I have some very technical questions, like: will hybrid search ALWAYS be limited to dot product? But these are quite few.
What problems is the product solving and how is that benefiting you?
Making it easy to implement a vector database for semantic search in RAG applications


    James R. H.

Effortless Vector Storage to Give Your AI App Infinite Intelligence

  • March 28, 2024
  • Review provided by G2

What do you like best about the product?
Pinecone is great for super simple vector storage, and with the new serverless option the choice is really a no-brainer. I've been using them for over a year now in production, and their Sparse-Dense offering made a huge impact on the quality of retrieval (domain-heavy lexicon). The tutorials and content on site are both extremely well-thought out and presented, and the one or two times I reached out to support they cleared up my misunderstandings in a courteous and quick manner. But seriously, with serverless now, I'm able to offer insane features to users that were cost-prohibitive before.
What do you dislike about the product?
I can tell you what used to be challenging: which was cost monitoring and the web interface, both issues which have been drastically improved in the recent months. The web interface is still a bit cumbersome to use, but that's only because vector storage/search is not what you would expect coming from other "content" management systems.

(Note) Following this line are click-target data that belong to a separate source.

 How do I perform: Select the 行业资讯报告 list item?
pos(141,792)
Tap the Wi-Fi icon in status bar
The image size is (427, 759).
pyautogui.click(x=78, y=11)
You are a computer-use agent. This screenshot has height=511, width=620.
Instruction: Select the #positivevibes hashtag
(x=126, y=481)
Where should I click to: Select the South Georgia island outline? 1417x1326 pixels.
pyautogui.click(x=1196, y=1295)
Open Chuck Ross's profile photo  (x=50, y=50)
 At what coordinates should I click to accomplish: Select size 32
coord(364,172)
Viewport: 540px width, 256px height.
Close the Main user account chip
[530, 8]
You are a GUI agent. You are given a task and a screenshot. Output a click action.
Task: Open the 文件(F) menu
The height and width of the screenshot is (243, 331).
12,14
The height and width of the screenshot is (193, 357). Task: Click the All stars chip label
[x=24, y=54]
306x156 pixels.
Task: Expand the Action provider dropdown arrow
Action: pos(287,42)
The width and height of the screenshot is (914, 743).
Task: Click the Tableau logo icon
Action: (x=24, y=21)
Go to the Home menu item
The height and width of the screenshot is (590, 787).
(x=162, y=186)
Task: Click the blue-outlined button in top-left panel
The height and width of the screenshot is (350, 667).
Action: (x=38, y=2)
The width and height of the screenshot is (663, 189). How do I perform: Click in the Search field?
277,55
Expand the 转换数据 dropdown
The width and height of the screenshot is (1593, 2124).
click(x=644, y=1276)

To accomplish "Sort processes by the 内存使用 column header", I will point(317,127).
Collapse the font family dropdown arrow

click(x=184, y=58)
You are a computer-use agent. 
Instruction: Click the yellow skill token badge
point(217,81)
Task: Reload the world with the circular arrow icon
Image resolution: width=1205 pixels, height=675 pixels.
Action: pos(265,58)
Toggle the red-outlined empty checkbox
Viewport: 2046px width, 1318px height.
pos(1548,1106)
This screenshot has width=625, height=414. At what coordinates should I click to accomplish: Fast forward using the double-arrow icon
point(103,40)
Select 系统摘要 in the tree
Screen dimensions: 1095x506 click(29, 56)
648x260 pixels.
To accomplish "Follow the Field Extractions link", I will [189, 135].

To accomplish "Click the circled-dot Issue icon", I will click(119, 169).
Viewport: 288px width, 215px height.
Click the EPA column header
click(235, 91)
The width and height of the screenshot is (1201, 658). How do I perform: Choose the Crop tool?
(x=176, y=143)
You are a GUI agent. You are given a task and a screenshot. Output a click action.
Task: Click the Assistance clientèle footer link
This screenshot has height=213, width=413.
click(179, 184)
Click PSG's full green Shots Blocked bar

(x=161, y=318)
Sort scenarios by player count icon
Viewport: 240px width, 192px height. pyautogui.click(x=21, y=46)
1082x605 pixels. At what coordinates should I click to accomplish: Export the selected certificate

There isn't a lot of hand-holding like you might find elsewhere, but really—if you're in this space, you do have to do a lot of work on your own anyways. Hard to find something to dislike when it "just works."
What problems is the product solving and how is that benefiting you?
My app leverages decades of internal and external content around the business of writing great stories. Pinecone's vector database makes it easy to store all of this knowledge in a way that is easily and QUICKLY recovered based on semantic meaning. And now with serverless (and its wild affordability), I can now extend that knowledgebase to ALL of my user's stories and creations such that everyone can have their own expert assistant tailored to their particular style.